Driving outcome measures
Laboratory-based indices of driving performance and safety have been widely used in studies of vision and driving; however, in this review we refer only to the Hazard Perception Test (HPT), given it is the only one of these commonly used tests that includes motion cues; off-road tests of driving performance that do not incorporate motion cues, such as the UFOV (Useful Field of View), Drive Safe, and Drive Aware are not included. The HPT assesses the ability to detect objects and situations that might represent a hazard in videos of traffic scenes presented under laboratory-based conditions (Crabb et al., 2010; Horswill et al., 2008; Lee et al., 2016; Underwood et al., 2005; Wetton et al., 2011). Videos are presented via computer-based software and comprise recordings of real traffic situations containing a range of traffic hazards, filmed from the driver’s perspective. Participants respond as quickly as possible when they detect the appearance of a traffic hazard by clicking the computer mouse or pressing the touch screen on the location of the hazard. Delayed HPT response times are associated with crash involvement in both retrospective and prospective studies (Darby et al., 2009; Horswill et al., 2015; McKenna & Horswill, 1999), as well as with increased heavy braking events during real-world driving (Hill et al., 2019).
Driving performance refers to the quality of driving based on vehicle kinematics and hazard avoidance. Driving performance measures include aspects of vehicle control (e.g., steering, lane-keeping, speed control) and hazard avoidance, which involves road observation and hazard detection (e.g., appropriate scanning of the road, anticipation of hazardous situations, detection of pedestrians) which are recorded using in-vehicle instrumentation that includes GPS, accelerometers, and video-based measures of the road ahead as well as the participant’s responses to the road environment. A number of studies of motion sensitivity and driving have included measures of driving performance undertaken on closed road circuits, as well as when driving on the open road under in-traffic conditions, and have used cross-sectional designs (e.g., Wood, Black, Dingle et al., 2021b), where visual motion sensitivity and driving are measured at the same time point and the association between these measures is determined.
Driving safety is typically defined by the number of motor vehicle collisions (MVCs), obtained from state or police authorities or through naturalistic driving studies, and expressed as the rate of MVCs over a given period, or as a function of distance driven. At-fault MVCs are considered most useful in understanding the role of vision in driving, with stronger associations with vision impairment when at-fault, rather than when all crashes are considered (Cross et al., 2009). However, while MVCs are the gold standard in terms of driving safety, limitations are that not all collisions are reported to authorities, and importantly, they do not provide insight into the mechanisms underlying the impact of vision impairment on driving safety. For example, a specific type of vision impairment may be associated with increased MVC risk, but crash data do not provide insight regarding why the crash occurred. Conversely, naturalistic driving provides video footage of the driving behaviours that occurred immediately prior to an MVC (which might include poor lane-keeping or poor gap judgements), as well as details of the MVC and who is likely to have been at fault.

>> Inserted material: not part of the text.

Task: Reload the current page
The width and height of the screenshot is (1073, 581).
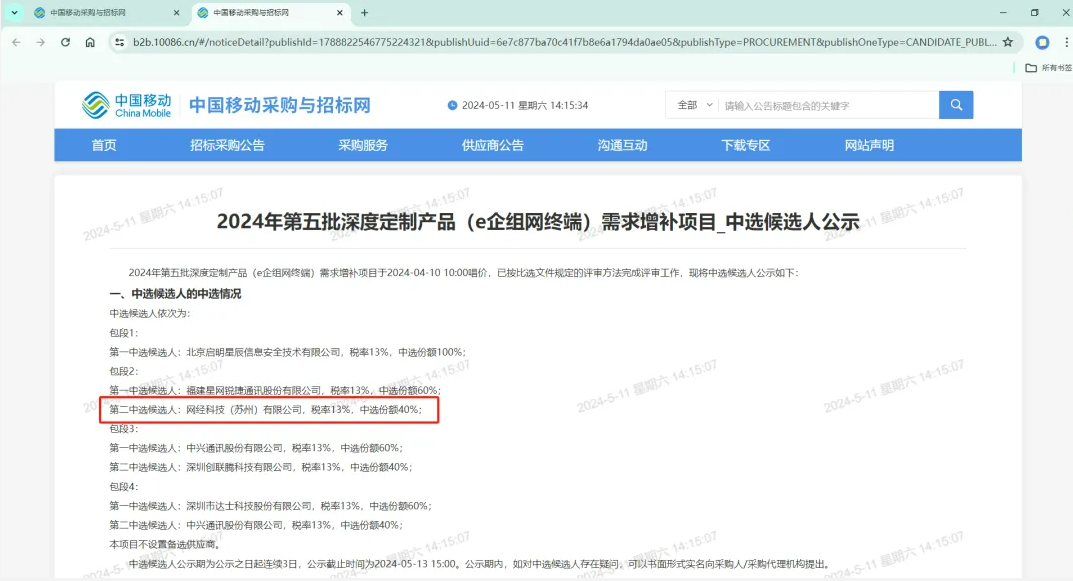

The next section includes studies that have reported on associations between laboratory-based tests of motion sensitivity and driving outcome measures.
Motion sensitivity measures and driving
Tests that quantify the smallest amount of motion needed to accurately determine the direction of movement have been included in many driving studies. Studies have included high-resolution (high spatial frequency) random dot patterns, to assess motion displacement thresholds, as well as low-resolution (low spatial frequency) drifting gratings to assess minimum drift rates or motion contrast thresholds, and are discussed in the following sections.
Motion displacement thresholds are likely to be relevant to the driver in terms of detecting the movement of other road users within the driving scene, and are typically measured using RDKs*,* with D_min_ describing the minimum motion-displacement threshold. Numerous studies have explored the association between central D_min_ and a range of outcome measures including HPT response times and driving performance measured under both closed and open road conditions.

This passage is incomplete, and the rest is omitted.